On Docker Compose, the sandbox pool is limited by the host VM's total memory and CPU. There is no node autoscaling on a single VM. If you expect more than a small number of concurrent editors, plan to size the VM accordingly or migrate to a Kubernetes deployment.

Concurrency limits

Each agent thread runs in a dedicated sandbox session (pod). A user can have up to 5 concurrent threads open by default, which means up to 5 sandbox sessions held simultaneously. This per-user limit is separate from the deployment-wide pod cap set by agentSandbox.controller.scaling.maxTotalJobs in values.yaml.

When all of a user's sessions are active and they open a new thread, the thread fails to start rather than evicting an existing live session. If at least one session is idle, the system automatically reclaims the oldest idle session and assigns it to the new thread. The reclamation happens in the background and does not interrupt active work.

Idle timeout

Sandboxes shut down automatically after a configurable idle period. The default is 2.5 hours. When a session times out, Retool releases the reserved CPU and memory back to the pool.

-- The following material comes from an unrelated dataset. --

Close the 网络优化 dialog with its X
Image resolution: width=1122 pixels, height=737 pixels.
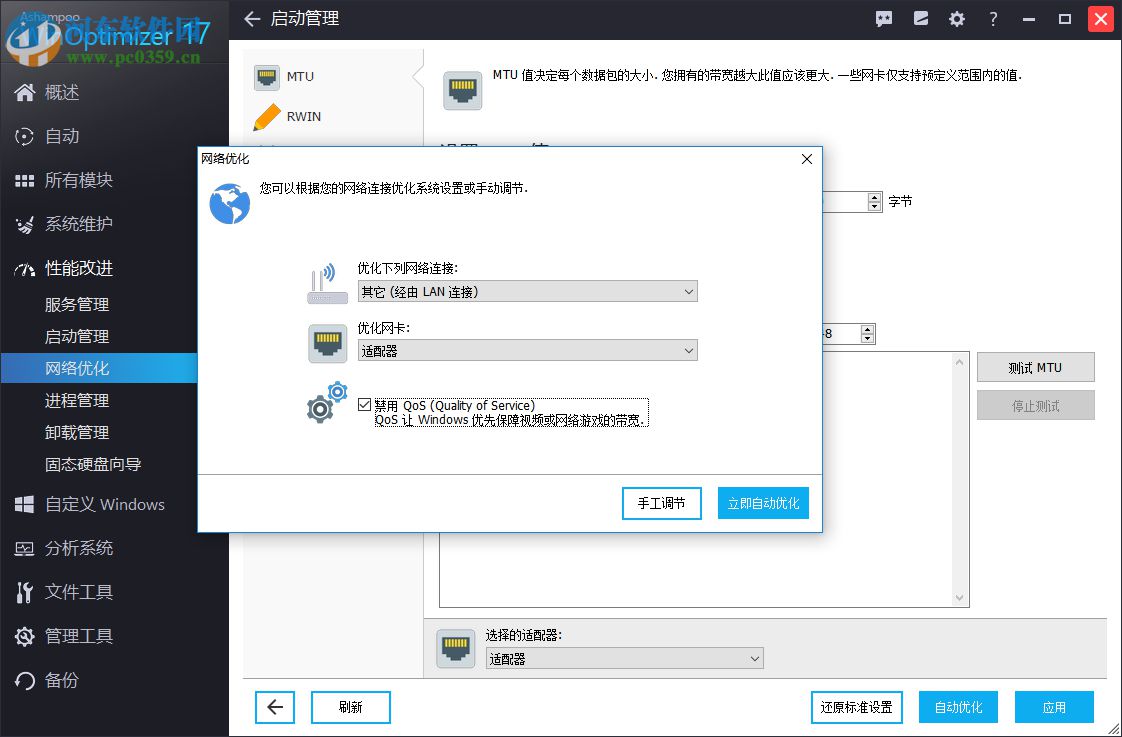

In high-traffic deployments where usage patterns are unpredictable, reducing the idle timeout to 30 minutes or less helps reclaim resources faster.

Frontend caching with a service worker

Retool installs a service worker in the browser that caches the application frontend and serves it on subsequent page loads. The service worker uses a stale-while-revalidate strategy: it returns the cached version of index.html immediately, then requests the latest version from Retool in the background. If the cached and latest versions differ, Retool automatically refreshes the page so users see the current build.

The cache is version-aware and automatically invalidates when you upgrade Retool. After an upgrade, users land on the previously cached version once, then receive the new version on the next request without needing to clear their browser cache. Users can bypass the cache with a hard refresh (Cmd+Shift+R / Ctrl+Shift+R).

The service worker is enabled by default in self-hosted Retool 3.334 and later. Admins can disable it from Settings > Beta if needed to diagnose page load issues.

Near-zero downtime upgrades

All MAJOR.MINOR release upgrades, such upgrading from 3.334 to 4.0, perform database migrations. Patch release upgrades within the same MAJOR.MINOR release, such as 4.0.1 to 4.0.2, generally do not.

General upgrade strategy

Each container or pod attempts to perform database migrations at startup after an upgrade. In multi-container setups, upgrades must be coordinated carefully to prevent container deadlocks and minimize downtime.

Database migrations are backward-compatible so older containers or pods can continue serving traffic while these migrations run.

  1. Stop all containers except jobs-runner.
  2. Start a new jobs-runner container using the latest MAJOR.MINOR.PATCH image tag, such as 4.0.1-stable.
  3. Wait for the database migrations to complete.
  4. Stop the old jobs-runner container.
  5. Start the remaining containers using the new image.
  6. Verify all containers are healthy before routing traffic.